---- Provided material

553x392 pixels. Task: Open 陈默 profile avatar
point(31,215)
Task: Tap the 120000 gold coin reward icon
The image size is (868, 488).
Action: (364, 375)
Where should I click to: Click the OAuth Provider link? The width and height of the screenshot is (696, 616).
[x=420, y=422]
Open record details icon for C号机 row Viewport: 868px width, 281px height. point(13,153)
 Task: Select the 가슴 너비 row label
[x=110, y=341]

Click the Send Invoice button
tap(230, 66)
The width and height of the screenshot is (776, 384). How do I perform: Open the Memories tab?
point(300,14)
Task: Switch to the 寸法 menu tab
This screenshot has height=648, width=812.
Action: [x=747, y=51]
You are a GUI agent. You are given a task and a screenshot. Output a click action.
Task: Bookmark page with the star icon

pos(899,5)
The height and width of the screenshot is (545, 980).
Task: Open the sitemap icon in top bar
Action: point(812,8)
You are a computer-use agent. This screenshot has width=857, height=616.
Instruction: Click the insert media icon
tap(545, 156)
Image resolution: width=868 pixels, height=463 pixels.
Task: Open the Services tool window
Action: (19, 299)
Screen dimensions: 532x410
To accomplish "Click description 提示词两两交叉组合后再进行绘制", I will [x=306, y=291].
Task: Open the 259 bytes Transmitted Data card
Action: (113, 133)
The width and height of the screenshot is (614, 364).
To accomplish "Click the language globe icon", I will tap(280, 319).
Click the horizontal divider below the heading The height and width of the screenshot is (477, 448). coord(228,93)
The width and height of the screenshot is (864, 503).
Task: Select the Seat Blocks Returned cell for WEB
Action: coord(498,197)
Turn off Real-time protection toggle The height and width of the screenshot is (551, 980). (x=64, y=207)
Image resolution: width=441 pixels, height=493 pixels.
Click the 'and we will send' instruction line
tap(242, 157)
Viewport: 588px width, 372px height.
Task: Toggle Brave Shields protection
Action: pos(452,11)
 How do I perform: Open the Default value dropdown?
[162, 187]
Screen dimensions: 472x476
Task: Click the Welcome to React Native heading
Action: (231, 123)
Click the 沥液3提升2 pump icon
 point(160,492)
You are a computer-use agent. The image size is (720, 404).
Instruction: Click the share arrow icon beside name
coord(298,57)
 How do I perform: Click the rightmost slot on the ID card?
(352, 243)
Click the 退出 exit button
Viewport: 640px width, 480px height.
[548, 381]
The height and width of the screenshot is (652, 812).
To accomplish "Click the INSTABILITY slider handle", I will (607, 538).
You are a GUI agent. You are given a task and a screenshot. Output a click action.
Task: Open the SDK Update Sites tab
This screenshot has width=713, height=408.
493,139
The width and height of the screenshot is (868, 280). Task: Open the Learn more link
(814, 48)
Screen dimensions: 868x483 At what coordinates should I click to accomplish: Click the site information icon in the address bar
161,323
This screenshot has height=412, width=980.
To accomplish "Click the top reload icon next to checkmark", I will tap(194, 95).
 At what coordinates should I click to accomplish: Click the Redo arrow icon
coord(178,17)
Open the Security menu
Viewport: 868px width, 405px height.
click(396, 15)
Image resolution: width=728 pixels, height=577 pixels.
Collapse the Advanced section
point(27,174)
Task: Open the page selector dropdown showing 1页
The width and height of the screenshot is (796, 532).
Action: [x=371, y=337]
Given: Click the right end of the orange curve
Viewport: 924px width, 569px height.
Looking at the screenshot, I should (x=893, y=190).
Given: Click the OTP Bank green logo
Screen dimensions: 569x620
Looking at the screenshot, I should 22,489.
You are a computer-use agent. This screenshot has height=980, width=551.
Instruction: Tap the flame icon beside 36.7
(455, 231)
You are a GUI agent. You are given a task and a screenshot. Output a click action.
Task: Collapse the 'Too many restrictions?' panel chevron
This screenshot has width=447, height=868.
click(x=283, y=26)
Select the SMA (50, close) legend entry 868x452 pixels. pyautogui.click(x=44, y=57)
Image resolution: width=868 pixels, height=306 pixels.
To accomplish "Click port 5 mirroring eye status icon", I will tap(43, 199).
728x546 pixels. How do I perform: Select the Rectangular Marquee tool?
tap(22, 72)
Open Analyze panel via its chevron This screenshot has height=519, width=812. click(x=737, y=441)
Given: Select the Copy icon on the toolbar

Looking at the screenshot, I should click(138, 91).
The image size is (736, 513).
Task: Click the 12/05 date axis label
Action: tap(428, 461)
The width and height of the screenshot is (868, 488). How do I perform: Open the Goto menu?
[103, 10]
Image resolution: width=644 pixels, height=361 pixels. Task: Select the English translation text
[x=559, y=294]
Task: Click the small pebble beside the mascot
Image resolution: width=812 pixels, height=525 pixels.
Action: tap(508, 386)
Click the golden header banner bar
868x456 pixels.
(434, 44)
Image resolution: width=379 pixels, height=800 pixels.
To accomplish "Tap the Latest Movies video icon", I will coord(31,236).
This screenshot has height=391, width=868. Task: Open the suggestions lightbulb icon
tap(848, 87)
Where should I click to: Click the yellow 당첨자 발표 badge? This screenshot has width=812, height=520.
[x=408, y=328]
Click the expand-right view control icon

--------

-- Task goal --
Reproduce word for word the material above, from its first line through the line that contains "Action: (231, 123)", both included.

-- Answer to the task --
553x392 pixels. Task: Open 陈默 profile avatar
point(31,215)
Task: Tap the 120000 gold coin reward icon
The image size is (868, 488).
Action: (364, 375)
Where should I click to: Click the OAuth Provider link? The width and height of the screenshot is (696, 616).
[x=420, y=422]
Open record details icon for C号机 row Viewport: 868px width, 281px height. point(13,153)
 Task: Select the 가슴 너비 row label
[x=110, y=341]

Click the Send Invoice button
tap(230, 66)
The width and height of the screenshot is (776, 384). How do I perform: Open the Memories tab?
point(300,14)
Task: Switch to the 寸法 menu tab
This screenshot has height=648, width=812.
Action: [x=747, y=51]
You are a GUI agent. You are given a task and a screenshot. Output a click action.
Task: Bookmark page with the star icon

pos(899,5)
The height and width of the screenshot is (545, 980).
Task: Open the sitemap icon in top bar
Action: point(812,8)
You are a computer-use agent. This screenshot has width=857, height=616.
Instruction: Click the insert media icon
tap(545, 156)
Image resolution: width=868 pixels, height=463 pixels.
Task: Open the Services tool window
Action: (19, 299)
Screen dimensions: 532x410
To accomplish "Click description 提示词两两交叉组合后再进行绘制", I will [x=306, y=291].
Task: Open the 259 bytes Transmitted Data card
Action: (113, 133)
The width and height of the screenshot is (614, 364).
To accomplish "Click the language globe icon", I will tap(280, 319).
Click the horizontal divider below the heading The height and width of the screenshot is (477, 448). coord(228,93)
The width and height of the screenshot is (864, 503).
Task: Select the Seat Blocks Returned cell for WEB
Action: coord(498,197)
Turn off Real-time protection toggle The height and width of the screenshot is (551, 980). (x=64, y=207)
Image resolution: width=441 pixels, height=493 pixels.
Click the 'and we will send' instruction line
tap(242, 157)
Viewport: 588px width, 372px height.
Task: Toggle Brave Shields protection
Action: pos(452,11)
 How do I perform: Open the Default value dropdown?
[162, 187]
Screen dimensions: 472x476
Task: Click the Welcome to React Native heading
Action: (231, 123)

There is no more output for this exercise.